- [Records provided]
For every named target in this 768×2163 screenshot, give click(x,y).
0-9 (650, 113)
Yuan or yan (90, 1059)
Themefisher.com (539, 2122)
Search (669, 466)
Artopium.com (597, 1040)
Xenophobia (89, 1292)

- [What to produce]
The answer must be an exact copy of every entry.

- [Completed task]
For every named target in this 768×2163 screenshot, give click(x,y).
0-9 (650, 113)
Yuan or yan (90, 1059)
Themefisher.com (539, 2122)
Search (669, 466)
Artopium.com (597, 1040)
Xenophobia (89, 1292)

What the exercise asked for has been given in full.